Auf die Frage, inwiefern diese Studie bereits eine Handlungsoption aufwirft, bei einer Impfserie möglichst immer in den gleichen Oberarm zu impfen:
„Um eine Impfempfehlung auszusprechen, müssten Daten vorliegen, die die Beobachtungen an den Impfschutz knüpfen, das heißt, es müsste gezeigt werden, dass Mäuse und dann auch Menschen, die zwei Impfungen an der gleichen Stelle erhalten haben, besser vor der Infektion geschützt sind. Die Autoren zeigen, dass zumindest die Antikörpertiter und Stärke der Keimzentrumsantwort unabhängig vom Applikationsort gleich ist. Ob die Unterschiede in der Antikörperbindung auch auf Ebene der Serumantikörper-Antwort relevant sind, bleibt offen.“

Angaben zu möglichen Interessenkonflikten

PD Dr. Marc Seifert: „Ich habe keinen Interessenkonflikt mit der Studie von Kuraoka et al.“

Prof. Dr. Meinrad Busslinger: „Ich habe keine Interessenkonflikte.“

Prof. Dr. Hedda Wardemann: „Ich habe keine Interessenkonflikte.“

Alle anderen: Keine Angaben erhalten.

Primärquelle

Kuraoka M et al. (2022): Recall of B cell memory depends on relative locations of prime and boost immunization. Science Immunology. DOI: 10.1126/sciimmunol.abn5311.

Literaturstellen, die von den Experten zitiert wurden

[1] Mesin L et al. (2020): Restricted Clonality and Limited Germinal Center Reentry Characterize Memory B Cell Reactivation by Boosting. Cell. DOI: 10.1016/j.cell.2019.11.032.

[2] Muecksch F et al. (2022): Increased Memory B Cell Potency and Breadth After a SARS-CoV-2 mRNA Boost. Nature. DOI: 10.1038/s41586-022-04778-y.

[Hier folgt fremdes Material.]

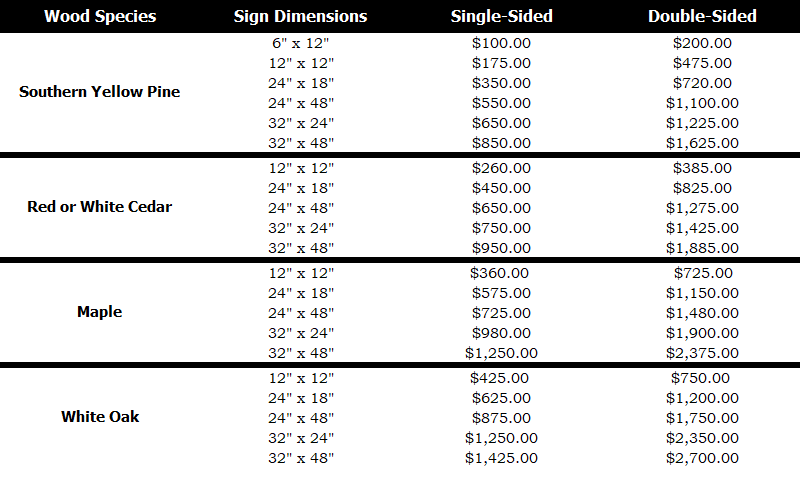Click the $360.00 maple price
Screen dimensions: 800x483
[x=501, y=273]
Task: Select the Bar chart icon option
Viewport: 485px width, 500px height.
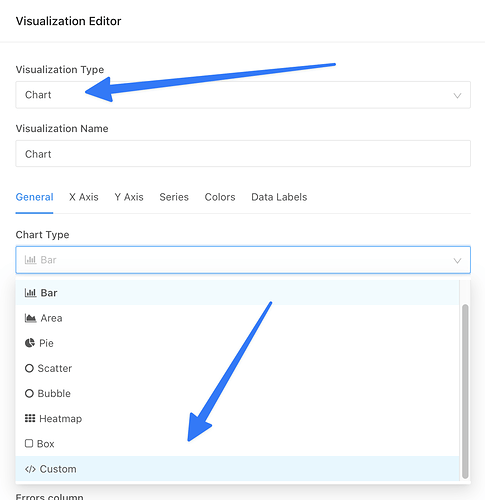Action: click(30, 293)
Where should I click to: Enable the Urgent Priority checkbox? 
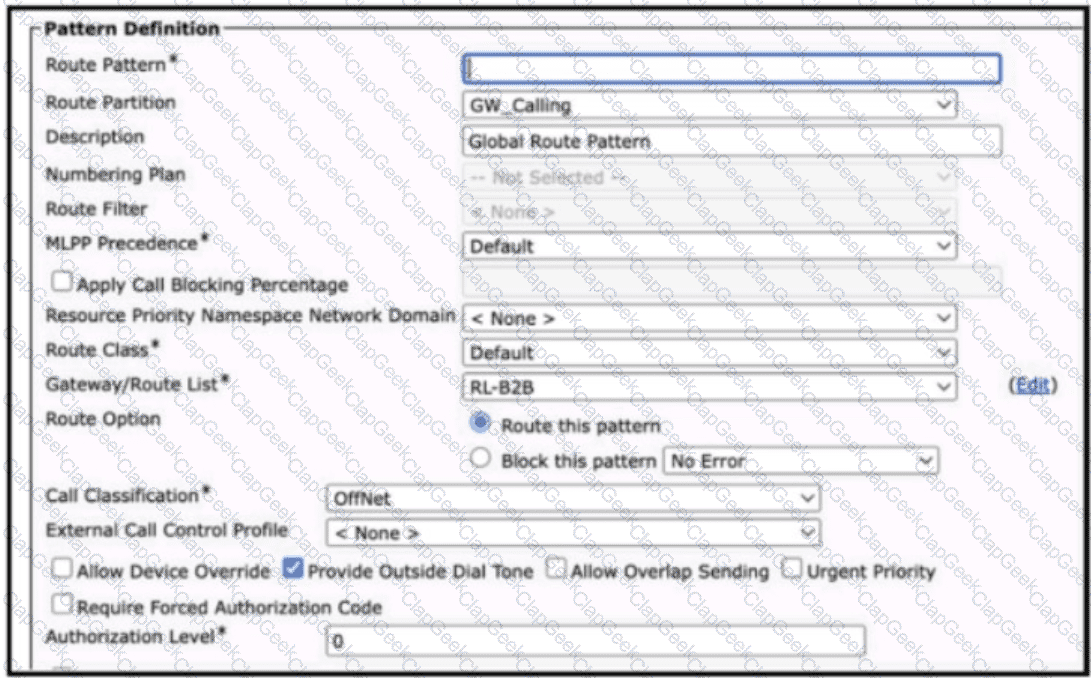click(x=791, y=570)
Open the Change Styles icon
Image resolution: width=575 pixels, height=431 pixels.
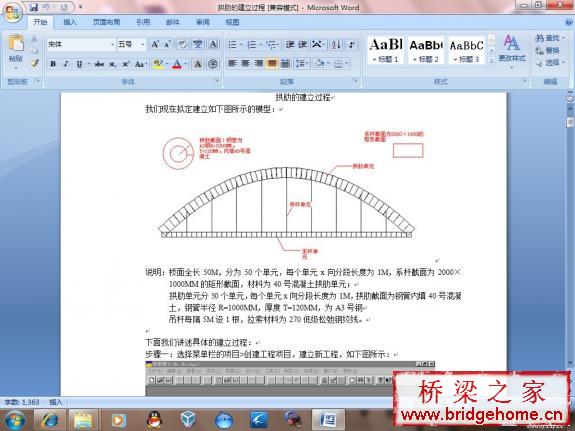coord(512,49)
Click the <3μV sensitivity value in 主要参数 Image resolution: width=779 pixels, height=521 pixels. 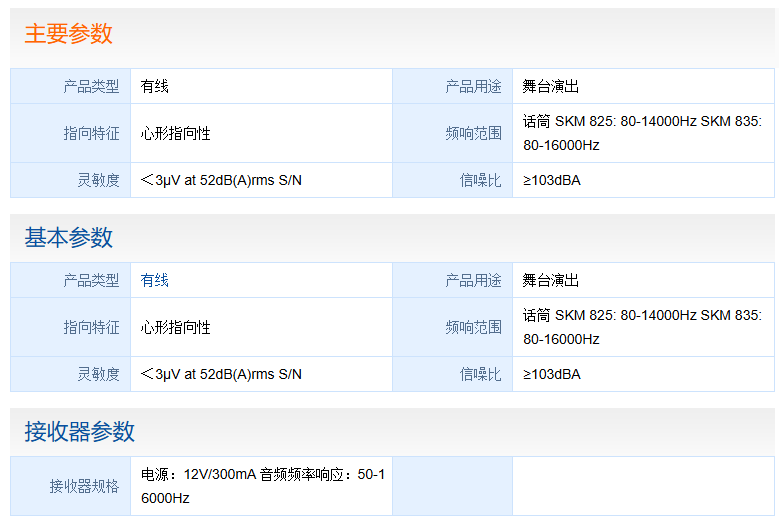[221, 180]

[3] Kim W et al. (2022): Germinal centre-driven maturation of B cell response to mRNA vaccination. Nature. DOI: 10.1038/s41586-022-04527-1.

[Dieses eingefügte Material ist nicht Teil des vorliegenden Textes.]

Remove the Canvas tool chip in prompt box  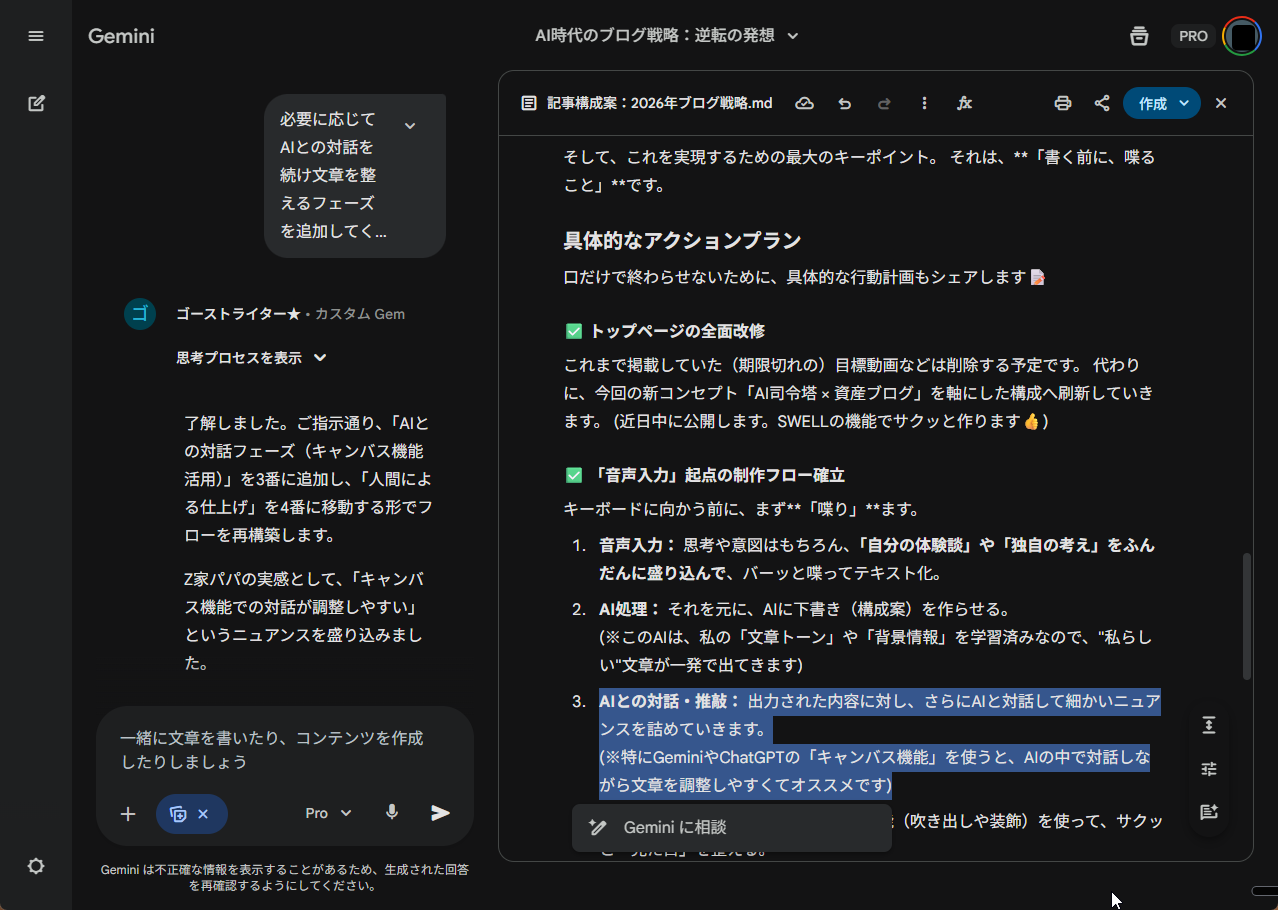click(x=203, y=814)
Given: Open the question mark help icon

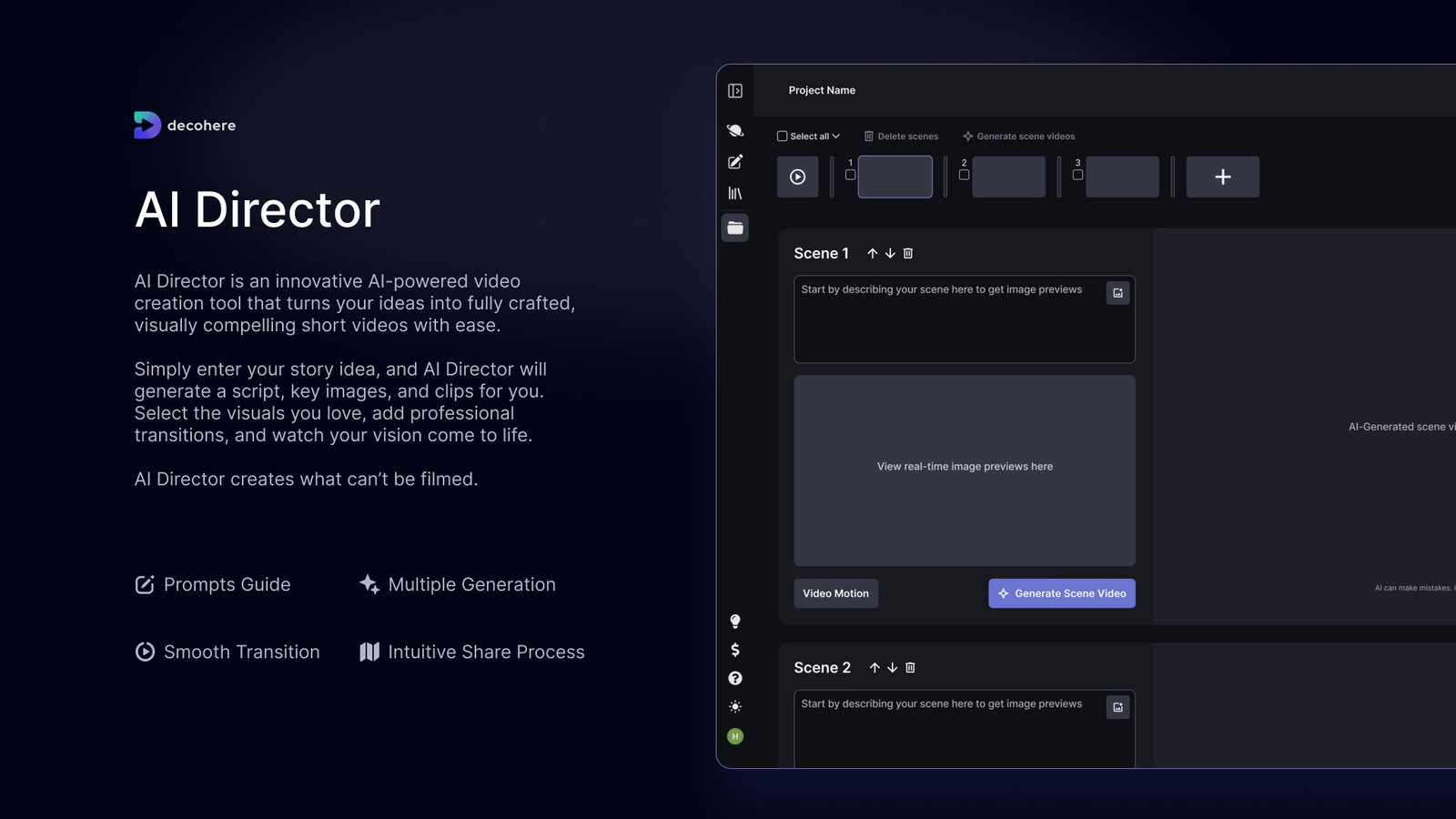Looking at the screenshot, I should coord(735,678).
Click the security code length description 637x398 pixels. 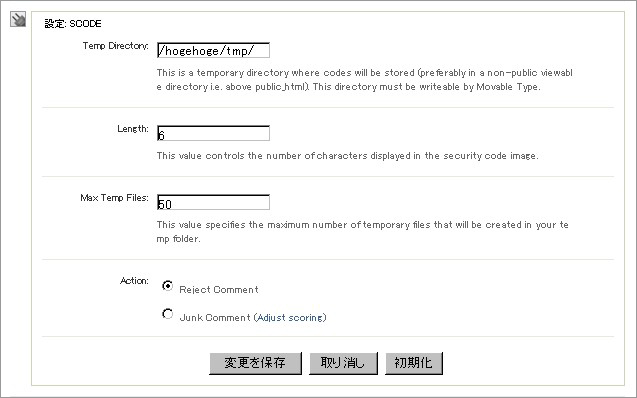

[4] Kibler A et al. (2021): Systematic memory B cell archiving and random display shape the human splenic marginal zone throughout life. Journal of Experimental Medicine. DOI: 10.1084/jem.20201952.

[5] Zhao Y et al. (2018): Spatiotemporal segregation of human marginal zone and memory B cell populations in lymphoid tissue. Nature Communications. DOI: 10.1038/s41467-018-06089-1.